Mention in PR (no sandbox)

AI assistant for PRs — review, fix code, and push changes on demand. The agent sandbox is disabled, allowing direct Docker access.

Workflow source: gh-aw-mention-in-pr-no-sandbox.md

How it works

Activated by a comment on a pull request or inline review thread (the example trigger uses /ai, but the prefix is configurable). Reads the PR diff and codebase, then reviews code, answers questions, pushes fixes to the PR branch, or resolves review threads.

This variant runs without the agent sandbox (sandbox.agent: false), which means the agent has direct access to the Docker daemon. Use this when your setup-commands need to build or run Docker containers.

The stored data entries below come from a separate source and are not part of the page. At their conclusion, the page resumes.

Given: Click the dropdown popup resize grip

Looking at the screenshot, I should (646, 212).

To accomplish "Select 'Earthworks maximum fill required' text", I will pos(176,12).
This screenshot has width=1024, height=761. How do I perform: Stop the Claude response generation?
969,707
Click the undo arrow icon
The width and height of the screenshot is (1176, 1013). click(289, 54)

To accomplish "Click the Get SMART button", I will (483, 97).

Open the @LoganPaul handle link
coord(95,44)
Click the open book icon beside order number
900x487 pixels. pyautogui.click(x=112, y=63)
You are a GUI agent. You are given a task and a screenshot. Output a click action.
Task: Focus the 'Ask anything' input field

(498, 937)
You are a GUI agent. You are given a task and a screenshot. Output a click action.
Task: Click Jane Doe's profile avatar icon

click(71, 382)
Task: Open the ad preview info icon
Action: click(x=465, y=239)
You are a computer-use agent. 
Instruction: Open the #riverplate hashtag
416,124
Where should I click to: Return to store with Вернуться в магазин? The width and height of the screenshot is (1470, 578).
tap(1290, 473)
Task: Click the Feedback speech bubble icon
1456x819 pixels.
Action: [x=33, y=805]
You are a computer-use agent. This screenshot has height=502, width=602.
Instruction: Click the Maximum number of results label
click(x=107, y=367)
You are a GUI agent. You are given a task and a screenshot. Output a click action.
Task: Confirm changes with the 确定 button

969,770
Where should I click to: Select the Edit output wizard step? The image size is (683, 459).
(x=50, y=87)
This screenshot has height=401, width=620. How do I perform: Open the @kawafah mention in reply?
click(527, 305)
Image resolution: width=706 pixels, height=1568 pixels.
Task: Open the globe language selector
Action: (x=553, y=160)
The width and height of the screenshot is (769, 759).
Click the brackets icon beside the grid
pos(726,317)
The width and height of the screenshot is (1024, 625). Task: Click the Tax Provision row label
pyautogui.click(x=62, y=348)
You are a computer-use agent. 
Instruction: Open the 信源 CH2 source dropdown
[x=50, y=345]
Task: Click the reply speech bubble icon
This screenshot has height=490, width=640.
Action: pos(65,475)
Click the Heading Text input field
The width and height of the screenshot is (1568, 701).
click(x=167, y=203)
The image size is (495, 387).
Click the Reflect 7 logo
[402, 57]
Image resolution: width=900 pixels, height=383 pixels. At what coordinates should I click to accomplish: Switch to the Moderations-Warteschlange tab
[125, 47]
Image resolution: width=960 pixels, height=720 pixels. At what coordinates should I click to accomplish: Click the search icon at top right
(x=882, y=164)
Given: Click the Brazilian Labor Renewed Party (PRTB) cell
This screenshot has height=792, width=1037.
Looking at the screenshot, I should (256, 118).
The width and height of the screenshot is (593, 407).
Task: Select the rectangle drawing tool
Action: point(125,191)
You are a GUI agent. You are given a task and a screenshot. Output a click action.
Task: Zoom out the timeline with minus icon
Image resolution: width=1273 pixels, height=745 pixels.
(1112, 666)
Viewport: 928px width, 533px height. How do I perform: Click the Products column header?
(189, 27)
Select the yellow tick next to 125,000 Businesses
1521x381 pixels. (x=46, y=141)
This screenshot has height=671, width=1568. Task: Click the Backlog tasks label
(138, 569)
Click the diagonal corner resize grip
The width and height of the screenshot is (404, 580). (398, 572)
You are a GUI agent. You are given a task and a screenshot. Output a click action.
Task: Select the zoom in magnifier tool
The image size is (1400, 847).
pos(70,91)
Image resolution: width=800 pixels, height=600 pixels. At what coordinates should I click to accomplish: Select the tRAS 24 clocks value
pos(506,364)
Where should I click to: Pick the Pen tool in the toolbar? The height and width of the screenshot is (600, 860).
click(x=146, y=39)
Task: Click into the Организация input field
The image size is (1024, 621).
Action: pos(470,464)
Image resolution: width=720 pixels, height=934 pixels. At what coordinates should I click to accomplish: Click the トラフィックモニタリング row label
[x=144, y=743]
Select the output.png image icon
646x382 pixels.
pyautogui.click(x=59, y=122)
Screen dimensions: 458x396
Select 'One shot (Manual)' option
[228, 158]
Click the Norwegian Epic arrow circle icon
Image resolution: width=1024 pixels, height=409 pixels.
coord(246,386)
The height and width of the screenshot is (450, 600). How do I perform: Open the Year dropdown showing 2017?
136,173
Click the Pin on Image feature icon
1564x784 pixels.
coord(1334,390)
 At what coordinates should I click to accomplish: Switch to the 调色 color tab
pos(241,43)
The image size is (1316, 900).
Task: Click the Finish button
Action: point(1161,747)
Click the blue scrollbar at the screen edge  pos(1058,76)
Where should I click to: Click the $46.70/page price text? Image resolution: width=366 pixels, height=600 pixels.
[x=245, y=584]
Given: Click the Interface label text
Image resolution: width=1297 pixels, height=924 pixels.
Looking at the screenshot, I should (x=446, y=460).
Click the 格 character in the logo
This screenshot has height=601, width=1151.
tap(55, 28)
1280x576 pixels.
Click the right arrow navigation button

⚠️ Security note: Disabling the agent sandbox removes the network firewall and filesystem isolation that the sandboxed variant provides. Use only when Docker access is required.

Quick Install

mkdir -p .github/workflows && curl -sL \
  https://raw.githubusercontent.com/elastic/ai-github-actions/v0/gh-agent-workflows/mention-in-pr-no-sandbox/example.yml \
  -o .github/workflows/mention-in-pr-no-sandbox.yml

Trigger

Event Types Condition
issue_comment created Comment on a PR; the example trigger filters on /ai prefix
pull_request_review_comment created Inline review comment; the example trigger filters on /ai prefix

Inputs

Input Description Required Default
additional-instructions Repo-specific instructions appended to the agent prompt No ""
setup-commands Shell commands run before the agent starts No ""
allowed-bot-users Allowlisted bot actor usernames (comma-separated) No github-actions[bot]

Safe Outputs

  • add-comment — reply to the PR conversation
  • create-pull-request-review-comment — inline review comments
  • submit-pull-request-review — submit a review
  • push-to-pull-request-branch — push code changes to the PR branch
  • resolve-pull-request-review-thread — resolve review threads

Example Workflow

name: Mention in PR (no sandbox)
on:
  issue_comment:
    types: [created]
  pull_request_review_comment:
    types: [created]

permissions:
  actions: read
  contents: write
  discussions: write
  issues: write
  pull-requests: write

jobs:
  run:
    if: >-
      startsWith(github.event.comment.body, '/ai') &&
      (github.event.issue.pull_request != null || github.event_name == 'pull_request_review_comment')
    uses: elastic/ai-github-actions/.github/workflows/gh-aw-mention-in-pr-no-sandbox.lock.yml@v0
    secrets:
      COPILOT_GITHUB_TOKEN: ${{ secrets.COPILOT_GITHUB_TOKEN }}